After Easter Vigil and the meal, I slept the rest of Sunday morning.
Feasting
Late Easter Sunday morning I walked to Vasili’s house, where I had been invited for the Easter meal. He had a new house built a short distance from the village, next to the site of some ruins, from which he was decorating his home. From their looks, it had likely been a Byzantine settlement. These islands had been part of the Eastern Empire until the appearance of the Turks when, apparently deciding they weren’t worth defending, the Byzantines abandoned them.
The lamb was roasting over charcoal on an electric spit. Flayed and stretched out on the spit, it looked vaguely human. I wonder how much more vivid to the Greeks must be the image of Christ the Pascal Lamb, slain for our sins, when their lambs came to the slaughter bleating, and not as our lamb comes to us, his life and death disguised by a plastic wrapper.
The lamb took about three hours to roast and by early afternoon we sat down for our meal at a long table and took our time at it. There were toasts and now and then someone would get up and dance. The youngster at my left was given the lamb’s head, so I directed my conversation to my right. After a few hours the wind and sun and food and retsina had done their work on me and I returned to my room for a nap.
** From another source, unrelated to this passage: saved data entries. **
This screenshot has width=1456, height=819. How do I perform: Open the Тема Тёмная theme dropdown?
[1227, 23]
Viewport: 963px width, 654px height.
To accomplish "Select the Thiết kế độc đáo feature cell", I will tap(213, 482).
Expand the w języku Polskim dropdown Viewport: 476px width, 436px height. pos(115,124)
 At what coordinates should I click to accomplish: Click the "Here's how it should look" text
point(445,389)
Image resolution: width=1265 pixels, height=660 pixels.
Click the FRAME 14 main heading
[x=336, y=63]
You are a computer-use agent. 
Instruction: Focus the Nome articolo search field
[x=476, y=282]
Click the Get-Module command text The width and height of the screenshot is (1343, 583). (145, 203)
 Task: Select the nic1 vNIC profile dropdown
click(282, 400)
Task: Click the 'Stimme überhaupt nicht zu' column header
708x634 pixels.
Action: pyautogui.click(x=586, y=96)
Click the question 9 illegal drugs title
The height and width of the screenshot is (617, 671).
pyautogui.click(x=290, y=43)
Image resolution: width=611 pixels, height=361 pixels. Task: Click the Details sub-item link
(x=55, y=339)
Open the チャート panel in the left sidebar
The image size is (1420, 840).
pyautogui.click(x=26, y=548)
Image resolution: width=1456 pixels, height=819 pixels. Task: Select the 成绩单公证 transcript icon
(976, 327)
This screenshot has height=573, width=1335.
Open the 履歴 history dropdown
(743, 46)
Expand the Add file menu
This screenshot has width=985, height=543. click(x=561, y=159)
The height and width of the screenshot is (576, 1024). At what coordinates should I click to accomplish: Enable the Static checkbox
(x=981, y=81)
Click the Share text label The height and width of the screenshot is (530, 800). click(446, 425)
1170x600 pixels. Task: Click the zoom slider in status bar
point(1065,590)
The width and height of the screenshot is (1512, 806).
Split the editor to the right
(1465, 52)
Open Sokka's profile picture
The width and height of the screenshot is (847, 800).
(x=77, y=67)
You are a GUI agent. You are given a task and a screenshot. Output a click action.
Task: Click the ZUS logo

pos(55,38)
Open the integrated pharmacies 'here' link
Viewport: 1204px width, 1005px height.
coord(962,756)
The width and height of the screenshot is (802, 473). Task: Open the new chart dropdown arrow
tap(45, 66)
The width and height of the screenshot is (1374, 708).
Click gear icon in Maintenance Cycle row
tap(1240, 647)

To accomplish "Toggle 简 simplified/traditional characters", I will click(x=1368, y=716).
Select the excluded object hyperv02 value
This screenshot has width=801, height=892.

About ten that evening I wandered downstairs at the taverna to find musicians setting up and the tables arranged in a long line along the opposite walls.
There was a fiddler and a guitar player and a fellow with a bouzoukia and there was a serious-looking amplifier. People started to come in and the music began slowly, as if feeling things out. Now and then someone from the tables would join the musicians to sing long, repetitive songs, some of them sounding to me as if they might be Turkish.
I sat with Vasili and his family. Some children started dancing in the Greek style and were joined by some very pretty young girls. Then Dimetrios, the old farmer who was sitting with us and whom I had met that first night sitting over the opposite wheel as we came up the hill to the village, got up and started dancing and it all changed. By tradition, Greek men and women dance differently. Women, particularly young women, dance to display their beauty and grace, while men dance to display their strength and agility. And while I greatly appreciated the grace of the young women, it was the power and aggression of the unshaven old farmer whose dancing most moved me.
The room was packed with island people, their numbers swollen by teenagers home from school for the holiday. While a few ordered food, most brought their own and bought only beer or wine from our host, who never asked for money, but kept a running account. With a near monopoly on the island’s business, he probably did not need to worry about people keeping their credit good with him.
The crowd was so thick that people entered and left by climbing through windows, and teenagers drank freely, there being no serious mischief they could get into on the small island. The musicians, having found their voice, played wild Greek music, music appropriate for a hard-living people whose only recreations were drinking and dancing and avenging their honor, its wildness intensified by the solid walls of the taverna and filling my impressionable mind with vivid impulses of excess and abandon. It was clearly time for me to climb out a window and get some fresh air.
Beyond the lights of the taverna, the town was empty. It was past midnight and the high wind that had blown for weeks continued to toss the hanging street lamps and fan the leaves of trees and vines across the face of lighted windows. The whitewashed stone houses were stark-lit against the black night and the wild, amplified music from the taverna filled the narrow streets and seemed to make the stone walls pulse to its beat.
The next day I slept in and resolved to do nothing, but walking down the street I was pulled into a house for several more hours of feasting before I could get myself away and back to my room to collapse.
On Tuesday morning there was to be a boat, so I sat in the taverna and said my good-byes and the old farmer Dimetrios sent his daughter home to fetch a large home-made cheese to send with me, and men dropped in and bought me ouzos and I bought ouzos for them and we drank toasts and then I rode on the flatbed wagon down to the boat landing and got into a little rowboat to go out to the ship that would take me away from my small Greek island.